In a filing with the Securities and Exchange Commission, Wynn Resorts, Limited (WRL) and two of its subsidiaries, the company reported on new contracts affecting senior executives that became effective on Aug.1.
In the WRL filing, the company reported a new employment agreement with John Strzemp, executive vice president and chief financial officer. The three-year agreement calls for a base salary of $600,000 per year; a guaranteed annual bonus of not less than $200,000 for the calendar year 2005, and a grant of an option to purchase 50,000 shares of common stock of WRL at $56.67 per share.
Worldwide Wynn LLC, a WRL subsidiary, formed a new employment agreement with Linda Chen, chief operating officer, for a five-year period. During that time she will receive a $600,000 per year salary, increasing to $750,000 per year upon the opening of the Wynn Macau casino; a guaranteed annual bonus of not less than $250,000 for the calendar year 2005 and the grant of an option to purchase 100,000 shares of common stock of WRL at $56.67 per share.
Wynn Las Vegas LLC (WLV) another company subsidiary, agreed to a new three-year employment agreement with Andrew Pascal, executive vice president and COO of WLV. Under the contract, he will receive a base salary of $400,000 per year and guaranteed annual bonus of not less than $125,000 per year.
Pascal, former CEO and chairman of WagerWorks, Inc., a company that was recently purchased by International Game Technology (IGT), has been with WLV since 2003. He is a nephew of Steve and Elaine Wynn.
THE INSIDER: Christine White, former deputy director of the Michigan Department of Agriculture, has been appointed to the Michigan Racing Commission.

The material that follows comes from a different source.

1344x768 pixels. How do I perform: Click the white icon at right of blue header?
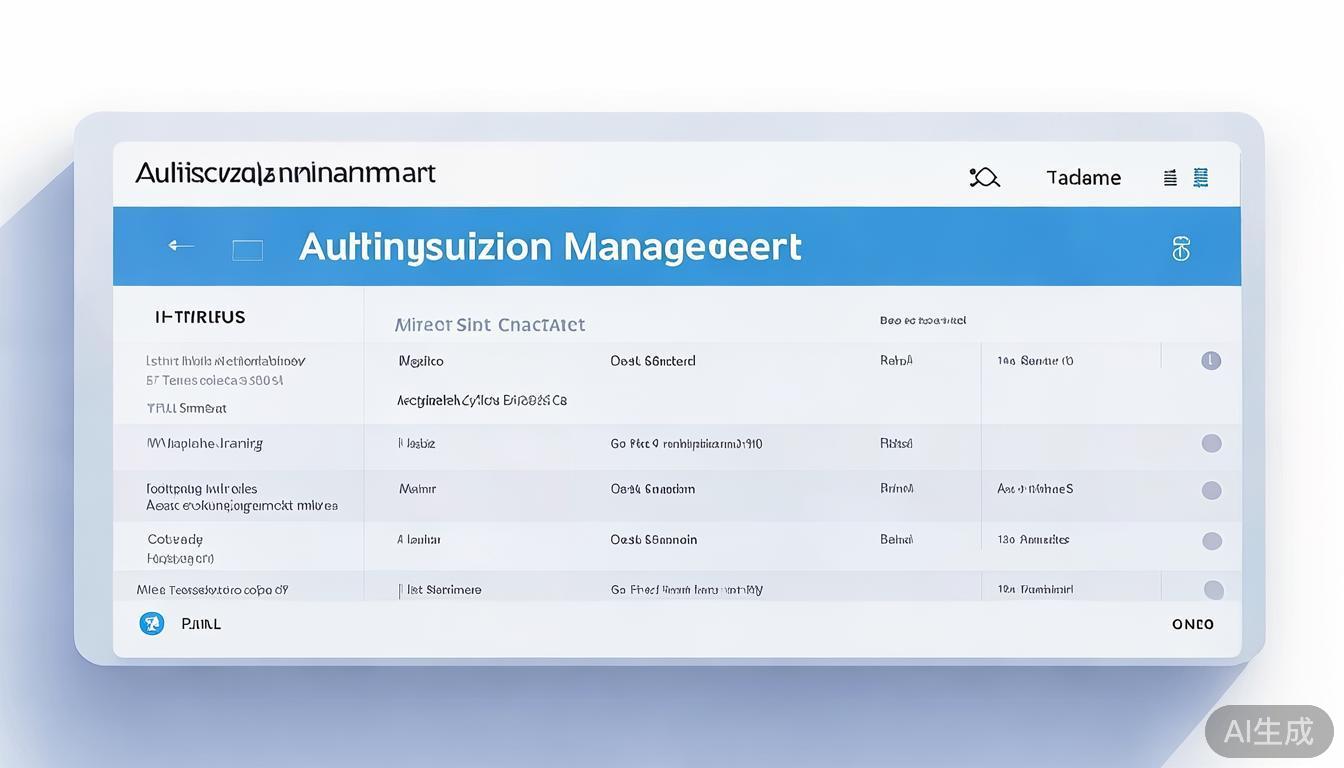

Progressive Gaming International Corp. (PGIC), formerly known as Mikohn Gaming Corp. (MIKN), plans to sell 5.7 million shares of its common stock to generate nearly $75 million in cash. The company said it will use the money for strategic development and acquisitions.
Keybanc Capital Markets has initiated coverage of Wynn Resorts Ltd. (WYNN) with a "hold" rating.
Shuffle Master Inc. (SHFL) has entered into a distribution agreement with Casino Solutions S.A.C., a South American casino product supplier.
MGM Grand Detroit Casino continued to lead in total revenues during the month of July. The property took in $38.5 million compared to $37.3 million at the MotorCity Casino, and $31.2 million at Greektown Casino.